As part of my training to become a Board Certified Chaplain, I had to study a great deal about human emotion. As it turns out, Western culture is not very good about allowing people to express their emotions. This seems to be especially true when it comes to men. Men in the United States are greeted with an unspoken expectation to refrain from showing emotion. This often comes from early childhood when boys are taught that it is not OK to cry. I was not aware of this tendency for Americans to keep their emotions in a box until I studied more and more about emotional health. In the process, I learned about my own tendencies. I discovered that the tears of others made me uncomfortable. I noticed a tendency to guide a crying, grieving family member into a more private location so as to prevent that person from the “embarrassment” of crying in public. After I became aware of this, I explored it a little more. As I reflected on my discomfort with emotions, I recognized that almost every influence in my life had taught me to avoid tears. I was taught that crying is bad. I remembered voices that told me, “boys (and subsequently men) should never cry.” “Women are too emotional.” “Suck it up.” “Be a man.” “Don’t be a cry baby.”
Of course, these are all complete nonsense. I know that now and I knew it then on some level. But I was unaware of the impact that such deep-seeded influencing had on me. I know that I was not alone in this discomfort. In fact, I bet if you do some self-reflection, you will discover that you have some of these same thoughts and ideas buried somewhere within your psyche as well. Society seems to teach American men that they are allowed to express emotion in two ways: Anger and laughter. As much as I love to laugh, what am I supposed to do when the emotion I’m feeling cannot adequately be expressed by laughing? Am I supposed to become angry and upset at half of the things that take place in my life and laugh at the other half?

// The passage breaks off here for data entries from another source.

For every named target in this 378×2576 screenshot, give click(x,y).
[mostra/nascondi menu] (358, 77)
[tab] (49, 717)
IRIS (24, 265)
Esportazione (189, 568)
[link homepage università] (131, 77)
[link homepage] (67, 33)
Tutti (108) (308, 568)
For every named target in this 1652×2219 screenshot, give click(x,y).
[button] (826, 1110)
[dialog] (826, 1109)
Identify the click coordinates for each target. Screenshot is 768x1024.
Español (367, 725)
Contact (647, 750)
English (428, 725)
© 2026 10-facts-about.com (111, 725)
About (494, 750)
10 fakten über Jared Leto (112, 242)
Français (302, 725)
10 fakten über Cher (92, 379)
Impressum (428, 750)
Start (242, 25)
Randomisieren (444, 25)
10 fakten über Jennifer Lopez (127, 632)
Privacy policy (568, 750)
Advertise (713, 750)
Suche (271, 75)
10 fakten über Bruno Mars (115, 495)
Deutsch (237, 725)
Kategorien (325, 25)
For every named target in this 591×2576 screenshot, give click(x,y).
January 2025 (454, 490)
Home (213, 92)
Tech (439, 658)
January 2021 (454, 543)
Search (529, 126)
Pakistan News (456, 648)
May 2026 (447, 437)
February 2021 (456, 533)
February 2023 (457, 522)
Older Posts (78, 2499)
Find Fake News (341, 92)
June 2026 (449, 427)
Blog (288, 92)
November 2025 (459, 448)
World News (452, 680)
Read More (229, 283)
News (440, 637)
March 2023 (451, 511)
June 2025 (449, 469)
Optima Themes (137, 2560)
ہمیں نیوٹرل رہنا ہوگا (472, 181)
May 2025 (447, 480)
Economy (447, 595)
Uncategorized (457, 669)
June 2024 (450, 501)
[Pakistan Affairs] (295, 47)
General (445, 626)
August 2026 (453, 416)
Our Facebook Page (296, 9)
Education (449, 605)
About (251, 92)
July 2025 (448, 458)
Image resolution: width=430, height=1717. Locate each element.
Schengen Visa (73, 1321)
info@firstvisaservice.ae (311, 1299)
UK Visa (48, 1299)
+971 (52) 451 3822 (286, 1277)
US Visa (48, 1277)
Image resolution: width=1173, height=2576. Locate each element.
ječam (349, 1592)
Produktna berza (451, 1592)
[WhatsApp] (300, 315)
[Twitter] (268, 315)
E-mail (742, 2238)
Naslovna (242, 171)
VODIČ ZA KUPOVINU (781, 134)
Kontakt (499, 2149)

Fortunately, I developed a newer, better awareness of emotional maturity. I studied the importance of expressing emotions appropriately. I studied the concept of mixed emotions and even confused emotions. Did you know that it is possible to feel both happy and sad at the same time? Think about your grandmother’s funeral. You were probably very sad that your beloved grandmother had died. And at the very same time, you probably also felt joy on her behalf that she is alleviated from suffering and is now with Jesus in heaven. See? Sadness and happiness at exactly the same time! And did you know that what we often call “guilt” is actually “shame” much of the time? Here’s how to know if what you’re feeling is guilt or shame. If you are feeling guilt, it’s because you did something that you now understand to be wrong. Your feelings of guilt inform you that you don’t want to do that same thing again. Shame, on the other hand, is when you’re convinced that you’re a bad person because of your actions. Shame is something that is put upon you by someone else. Think of the difference between explaining to a child that his behavior is not appropriate compared to telling the same child that he’s a “bad boy.” It’s a pretty big difference, isn’t it?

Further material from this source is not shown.